• _TO BE DONE_: Render the items as a Markdown table with the columns Row and Item line, numbering each row and omitting blank lines. Begin at the start of the items and continue through the line containing "pyautogui.click(x=911, y=443)", including that line.

• _SOURCE DATA_:
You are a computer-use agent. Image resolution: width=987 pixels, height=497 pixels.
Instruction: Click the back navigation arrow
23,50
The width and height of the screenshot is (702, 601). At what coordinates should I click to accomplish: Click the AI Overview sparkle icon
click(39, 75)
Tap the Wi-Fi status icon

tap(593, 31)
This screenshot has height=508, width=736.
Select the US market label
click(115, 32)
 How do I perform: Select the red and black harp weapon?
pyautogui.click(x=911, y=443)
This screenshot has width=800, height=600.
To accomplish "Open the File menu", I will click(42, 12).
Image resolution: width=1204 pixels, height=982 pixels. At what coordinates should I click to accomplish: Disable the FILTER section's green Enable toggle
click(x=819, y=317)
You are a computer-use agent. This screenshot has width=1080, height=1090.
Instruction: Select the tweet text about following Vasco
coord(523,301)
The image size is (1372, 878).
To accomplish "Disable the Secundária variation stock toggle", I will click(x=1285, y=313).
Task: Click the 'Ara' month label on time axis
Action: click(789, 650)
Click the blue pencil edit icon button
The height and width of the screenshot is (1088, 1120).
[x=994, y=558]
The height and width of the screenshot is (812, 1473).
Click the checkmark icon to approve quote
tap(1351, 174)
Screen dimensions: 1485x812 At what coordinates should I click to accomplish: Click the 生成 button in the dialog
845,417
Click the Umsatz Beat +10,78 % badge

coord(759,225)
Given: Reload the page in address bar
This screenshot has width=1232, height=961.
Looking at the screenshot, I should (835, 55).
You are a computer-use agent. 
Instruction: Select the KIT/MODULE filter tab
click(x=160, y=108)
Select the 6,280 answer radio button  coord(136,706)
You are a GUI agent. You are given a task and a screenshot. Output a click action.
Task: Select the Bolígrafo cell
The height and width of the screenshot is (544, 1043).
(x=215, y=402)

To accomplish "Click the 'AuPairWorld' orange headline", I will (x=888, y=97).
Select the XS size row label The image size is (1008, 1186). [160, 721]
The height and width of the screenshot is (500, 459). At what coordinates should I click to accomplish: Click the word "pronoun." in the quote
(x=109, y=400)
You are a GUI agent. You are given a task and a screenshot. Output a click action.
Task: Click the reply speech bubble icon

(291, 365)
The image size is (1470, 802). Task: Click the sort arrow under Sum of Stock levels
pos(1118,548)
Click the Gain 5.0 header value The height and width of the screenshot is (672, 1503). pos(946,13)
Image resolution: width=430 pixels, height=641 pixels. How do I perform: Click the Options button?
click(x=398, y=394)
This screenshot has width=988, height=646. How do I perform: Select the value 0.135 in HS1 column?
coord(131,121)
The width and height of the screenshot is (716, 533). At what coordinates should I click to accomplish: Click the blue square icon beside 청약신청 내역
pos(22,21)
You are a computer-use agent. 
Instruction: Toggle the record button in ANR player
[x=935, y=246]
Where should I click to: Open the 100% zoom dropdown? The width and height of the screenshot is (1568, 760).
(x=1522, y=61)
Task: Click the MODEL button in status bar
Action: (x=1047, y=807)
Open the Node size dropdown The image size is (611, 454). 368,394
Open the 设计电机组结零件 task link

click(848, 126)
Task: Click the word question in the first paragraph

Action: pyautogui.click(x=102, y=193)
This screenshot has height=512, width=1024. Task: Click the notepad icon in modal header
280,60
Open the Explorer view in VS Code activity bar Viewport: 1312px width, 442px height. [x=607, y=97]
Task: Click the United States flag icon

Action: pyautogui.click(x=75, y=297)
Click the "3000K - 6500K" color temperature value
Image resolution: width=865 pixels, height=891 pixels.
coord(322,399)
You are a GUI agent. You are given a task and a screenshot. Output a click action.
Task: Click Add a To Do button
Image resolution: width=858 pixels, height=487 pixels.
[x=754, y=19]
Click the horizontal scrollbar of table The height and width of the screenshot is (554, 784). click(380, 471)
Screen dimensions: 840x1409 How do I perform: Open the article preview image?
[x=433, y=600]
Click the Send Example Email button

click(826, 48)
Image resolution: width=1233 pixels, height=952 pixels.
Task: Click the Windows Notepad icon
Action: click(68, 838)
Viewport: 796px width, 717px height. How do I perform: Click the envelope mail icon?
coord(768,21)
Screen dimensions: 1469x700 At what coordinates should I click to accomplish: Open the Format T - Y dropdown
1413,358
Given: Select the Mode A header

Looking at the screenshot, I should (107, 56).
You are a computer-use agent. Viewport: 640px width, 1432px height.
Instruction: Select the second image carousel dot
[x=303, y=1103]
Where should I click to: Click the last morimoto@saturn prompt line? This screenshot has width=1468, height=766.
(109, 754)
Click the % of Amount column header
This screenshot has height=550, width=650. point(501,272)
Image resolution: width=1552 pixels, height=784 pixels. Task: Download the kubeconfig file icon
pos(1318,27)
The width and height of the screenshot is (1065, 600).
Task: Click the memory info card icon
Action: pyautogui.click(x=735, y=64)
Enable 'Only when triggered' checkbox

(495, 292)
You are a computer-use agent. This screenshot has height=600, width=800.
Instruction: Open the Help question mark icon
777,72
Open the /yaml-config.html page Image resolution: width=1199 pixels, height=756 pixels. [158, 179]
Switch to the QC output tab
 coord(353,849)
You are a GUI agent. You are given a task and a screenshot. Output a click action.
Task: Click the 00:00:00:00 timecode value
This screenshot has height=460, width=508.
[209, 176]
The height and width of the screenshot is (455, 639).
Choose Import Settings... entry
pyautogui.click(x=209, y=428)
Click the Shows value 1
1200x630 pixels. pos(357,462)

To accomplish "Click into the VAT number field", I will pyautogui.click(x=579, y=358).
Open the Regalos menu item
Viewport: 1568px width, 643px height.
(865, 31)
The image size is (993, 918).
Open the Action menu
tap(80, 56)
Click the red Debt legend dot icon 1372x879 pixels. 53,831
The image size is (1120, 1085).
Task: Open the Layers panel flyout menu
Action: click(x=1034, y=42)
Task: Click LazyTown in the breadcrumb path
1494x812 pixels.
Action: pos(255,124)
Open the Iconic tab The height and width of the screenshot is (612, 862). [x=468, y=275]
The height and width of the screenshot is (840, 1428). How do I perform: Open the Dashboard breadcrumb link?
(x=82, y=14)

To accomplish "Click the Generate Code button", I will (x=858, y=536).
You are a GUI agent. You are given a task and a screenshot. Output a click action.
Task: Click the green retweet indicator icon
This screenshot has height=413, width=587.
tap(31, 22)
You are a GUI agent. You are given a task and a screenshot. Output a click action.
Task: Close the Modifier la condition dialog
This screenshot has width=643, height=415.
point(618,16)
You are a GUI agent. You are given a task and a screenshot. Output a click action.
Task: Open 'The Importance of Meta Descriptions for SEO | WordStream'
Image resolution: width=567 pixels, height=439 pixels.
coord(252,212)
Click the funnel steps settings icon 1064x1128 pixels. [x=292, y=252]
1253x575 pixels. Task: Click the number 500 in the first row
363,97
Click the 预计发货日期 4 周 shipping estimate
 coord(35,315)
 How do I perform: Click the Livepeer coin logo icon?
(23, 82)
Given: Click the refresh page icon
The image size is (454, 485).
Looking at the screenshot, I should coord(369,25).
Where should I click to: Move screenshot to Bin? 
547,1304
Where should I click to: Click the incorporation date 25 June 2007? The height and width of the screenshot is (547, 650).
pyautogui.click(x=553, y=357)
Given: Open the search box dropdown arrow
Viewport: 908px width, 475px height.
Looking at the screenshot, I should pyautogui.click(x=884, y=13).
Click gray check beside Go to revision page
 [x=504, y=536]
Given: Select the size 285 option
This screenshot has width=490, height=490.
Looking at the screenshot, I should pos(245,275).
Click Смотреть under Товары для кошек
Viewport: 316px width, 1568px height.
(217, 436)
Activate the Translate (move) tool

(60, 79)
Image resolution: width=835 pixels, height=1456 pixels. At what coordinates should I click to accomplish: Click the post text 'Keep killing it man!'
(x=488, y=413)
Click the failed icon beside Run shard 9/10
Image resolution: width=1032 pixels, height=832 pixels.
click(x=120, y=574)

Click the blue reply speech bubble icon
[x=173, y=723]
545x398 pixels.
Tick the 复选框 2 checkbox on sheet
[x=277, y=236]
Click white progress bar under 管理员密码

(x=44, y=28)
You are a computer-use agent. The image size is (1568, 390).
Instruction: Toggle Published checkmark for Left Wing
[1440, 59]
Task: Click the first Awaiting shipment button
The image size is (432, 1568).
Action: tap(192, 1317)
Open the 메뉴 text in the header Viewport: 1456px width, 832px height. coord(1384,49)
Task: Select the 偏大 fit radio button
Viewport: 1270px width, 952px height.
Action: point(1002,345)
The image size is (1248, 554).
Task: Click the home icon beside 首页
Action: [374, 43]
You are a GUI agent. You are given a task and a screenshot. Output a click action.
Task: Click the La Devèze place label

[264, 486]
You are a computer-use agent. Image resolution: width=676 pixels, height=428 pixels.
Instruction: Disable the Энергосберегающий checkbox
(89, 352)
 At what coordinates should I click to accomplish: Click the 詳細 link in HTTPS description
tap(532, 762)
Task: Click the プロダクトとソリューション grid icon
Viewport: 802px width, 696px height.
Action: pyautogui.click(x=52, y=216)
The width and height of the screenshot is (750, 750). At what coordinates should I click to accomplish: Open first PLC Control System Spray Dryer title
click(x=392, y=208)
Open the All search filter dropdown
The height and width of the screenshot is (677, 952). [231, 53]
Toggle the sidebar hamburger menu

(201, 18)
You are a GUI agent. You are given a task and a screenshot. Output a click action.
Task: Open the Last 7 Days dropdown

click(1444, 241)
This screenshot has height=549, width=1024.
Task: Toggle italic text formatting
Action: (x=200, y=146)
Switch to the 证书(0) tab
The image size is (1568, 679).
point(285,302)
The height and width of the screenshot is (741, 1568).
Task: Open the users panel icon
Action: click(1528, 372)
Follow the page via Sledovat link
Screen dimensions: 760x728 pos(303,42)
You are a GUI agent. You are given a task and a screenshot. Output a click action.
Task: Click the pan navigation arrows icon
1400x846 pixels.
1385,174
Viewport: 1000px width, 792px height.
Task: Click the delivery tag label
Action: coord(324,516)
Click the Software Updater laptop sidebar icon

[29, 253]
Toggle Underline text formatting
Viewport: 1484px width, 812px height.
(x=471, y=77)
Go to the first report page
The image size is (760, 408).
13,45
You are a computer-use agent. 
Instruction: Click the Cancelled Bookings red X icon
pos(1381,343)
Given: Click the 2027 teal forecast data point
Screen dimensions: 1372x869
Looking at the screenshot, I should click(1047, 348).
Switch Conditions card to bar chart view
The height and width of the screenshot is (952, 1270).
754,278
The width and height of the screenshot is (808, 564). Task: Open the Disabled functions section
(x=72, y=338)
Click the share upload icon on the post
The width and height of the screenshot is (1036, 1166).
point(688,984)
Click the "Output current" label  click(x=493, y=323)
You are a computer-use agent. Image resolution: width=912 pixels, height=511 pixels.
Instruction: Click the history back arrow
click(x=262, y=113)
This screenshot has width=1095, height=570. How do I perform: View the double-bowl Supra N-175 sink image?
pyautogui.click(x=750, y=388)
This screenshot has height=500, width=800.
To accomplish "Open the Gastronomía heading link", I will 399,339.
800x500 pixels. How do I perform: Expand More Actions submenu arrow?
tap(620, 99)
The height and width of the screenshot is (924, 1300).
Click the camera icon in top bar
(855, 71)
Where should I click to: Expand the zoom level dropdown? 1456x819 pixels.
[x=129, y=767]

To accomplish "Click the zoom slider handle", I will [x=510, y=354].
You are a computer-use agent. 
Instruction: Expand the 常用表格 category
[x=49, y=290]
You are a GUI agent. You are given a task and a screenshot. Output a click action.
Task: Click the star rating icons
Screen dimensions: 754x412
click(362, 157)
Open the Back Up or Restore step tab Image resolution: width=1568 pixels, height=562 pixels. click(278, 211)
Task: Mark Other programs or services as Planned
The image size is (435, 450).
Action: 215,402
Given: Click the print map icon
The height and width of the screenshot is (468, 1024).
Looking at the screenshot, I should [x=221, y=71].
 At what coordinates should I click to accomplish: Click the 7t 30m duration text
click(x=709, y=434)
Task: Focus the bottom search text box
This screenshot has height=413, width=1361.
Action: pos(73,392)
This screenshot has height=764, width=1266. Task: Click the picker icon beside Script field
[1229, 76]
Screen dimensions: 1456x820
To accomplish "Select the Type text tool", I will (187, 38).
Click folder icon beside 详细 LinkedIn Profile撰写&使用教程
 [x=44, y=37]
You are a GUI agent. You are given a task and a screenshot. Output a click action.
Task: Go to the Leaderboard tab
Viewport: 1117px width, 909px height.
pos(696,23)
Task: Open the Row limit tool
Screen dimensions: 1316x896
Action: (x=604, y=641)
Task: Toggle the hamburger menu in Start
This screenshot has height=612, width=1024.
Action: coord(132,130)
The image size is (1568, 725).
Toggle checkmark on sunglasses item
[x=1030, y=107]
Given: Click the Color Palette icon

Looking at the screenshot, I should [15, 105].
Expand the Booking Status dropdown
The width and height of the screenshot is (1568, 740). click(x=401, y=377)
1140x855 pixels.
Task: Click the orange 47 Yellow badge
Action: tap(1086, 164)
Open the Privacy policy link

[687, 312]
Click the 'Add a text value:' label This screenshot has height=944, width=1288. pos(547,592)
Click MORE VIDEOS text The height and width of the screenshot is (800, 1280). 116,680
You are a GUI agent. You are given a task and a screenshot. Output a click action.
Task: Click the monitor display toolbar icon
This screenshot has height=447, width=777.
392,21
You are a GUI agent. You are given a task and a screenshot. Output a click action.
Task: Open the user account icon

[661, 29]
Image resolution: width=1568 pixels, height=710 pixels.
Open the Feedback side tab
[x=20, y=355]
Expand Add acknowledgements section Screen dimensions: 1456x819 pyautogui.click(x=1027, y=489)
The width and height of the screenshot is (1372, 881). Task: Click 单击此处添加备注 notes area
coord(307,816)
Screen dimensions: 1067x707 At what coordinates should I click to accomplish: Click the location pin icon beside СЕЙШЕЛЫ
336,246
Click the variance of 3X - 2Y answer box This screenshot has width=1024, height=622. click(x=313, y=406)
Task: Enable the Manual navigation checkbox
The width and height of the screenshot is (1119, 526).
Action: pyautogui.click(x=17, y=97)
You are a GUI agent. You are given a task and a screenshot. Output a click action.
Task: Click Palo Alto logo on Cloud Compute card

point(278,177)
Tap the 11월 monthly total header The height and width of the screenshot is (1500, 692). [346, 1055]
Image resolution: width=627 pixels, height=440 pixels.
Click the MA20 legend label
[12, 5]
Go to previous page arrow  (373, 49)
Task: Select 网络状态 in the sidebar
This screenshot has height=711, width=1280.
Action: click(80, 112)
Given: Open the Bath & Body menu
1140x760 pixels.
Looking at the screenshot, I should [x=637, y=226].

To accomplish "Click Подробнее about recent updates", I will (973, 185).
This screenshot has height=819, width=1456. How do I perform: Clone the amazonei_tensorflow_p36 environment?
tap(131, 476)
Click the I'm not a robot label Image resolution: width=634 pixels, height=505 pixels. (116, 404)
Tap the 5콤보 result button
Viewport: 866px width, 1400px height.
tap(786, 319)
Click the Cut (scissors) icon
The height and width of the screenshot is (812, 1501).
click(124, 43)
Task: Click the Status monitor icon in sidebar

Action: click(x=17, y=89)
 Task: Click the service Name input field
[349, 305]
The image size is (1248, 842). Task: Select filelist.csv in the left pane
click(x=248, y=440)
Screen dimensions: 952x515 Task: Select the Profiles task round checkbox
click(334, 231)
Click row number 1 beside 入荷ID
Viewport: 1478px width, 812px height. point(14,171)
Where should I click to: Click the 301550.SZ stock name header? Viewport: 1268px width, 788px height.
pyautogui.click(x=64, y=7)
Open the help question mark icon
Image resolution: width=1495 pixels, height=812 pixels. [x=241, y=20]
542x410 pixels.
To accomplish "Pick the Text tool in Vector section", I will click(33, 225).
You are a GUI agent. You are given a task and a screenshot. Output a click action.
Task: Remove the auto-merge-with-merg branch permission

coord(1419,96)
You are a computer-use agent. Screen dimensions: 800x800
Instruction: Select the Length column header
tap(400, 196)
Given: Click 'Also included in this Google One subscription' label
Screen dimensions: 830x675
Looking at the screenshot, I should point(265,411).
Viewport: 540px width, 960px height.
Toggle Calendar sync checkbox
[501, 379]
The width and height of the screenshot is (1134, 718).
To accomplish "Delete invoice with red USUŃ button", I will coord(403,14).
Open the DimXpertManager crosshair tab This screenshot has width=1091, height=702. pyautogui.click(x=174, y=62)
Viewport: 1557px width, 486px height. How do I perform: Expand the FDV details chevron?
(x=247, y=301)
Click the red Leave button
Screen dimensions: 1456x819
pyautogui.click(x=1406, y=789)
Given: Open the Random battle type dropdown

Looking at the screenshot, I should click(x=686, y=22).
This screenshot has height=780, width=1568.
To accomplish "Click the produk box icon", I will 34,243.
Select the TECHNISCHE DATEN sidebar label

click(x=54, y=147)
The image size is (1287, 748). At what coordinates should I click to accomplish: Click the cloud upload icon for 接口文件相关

• _WRITTEN ANSWER_:
| Row | Item line |
|---|---|
| 1 | You are a computer-use agent. Image resolution: width=987 pixels, height=497 pixels. |
| 2 | Instruction: Click the back navigation arrow |
| 3 | 23,50 |
| 4 | The width and height of the screenshot is (702, 601). At what coordinates should I click to accomplish: Click the AI Overview sparkle icon |
| 5 | click(39, 75) |
| 6 | Tap the Wi-Fi status icon |
| 7 | tap(593, 31) |
| 8 | This screenshot has height=508, width=736. |
| 9 | Select the US market label |
| 10 | click(115, 32) |
| 11 |  How do I perform: Select the red and black harp weapon? |
| 12 | pyautogui.click(x=911, y=443) |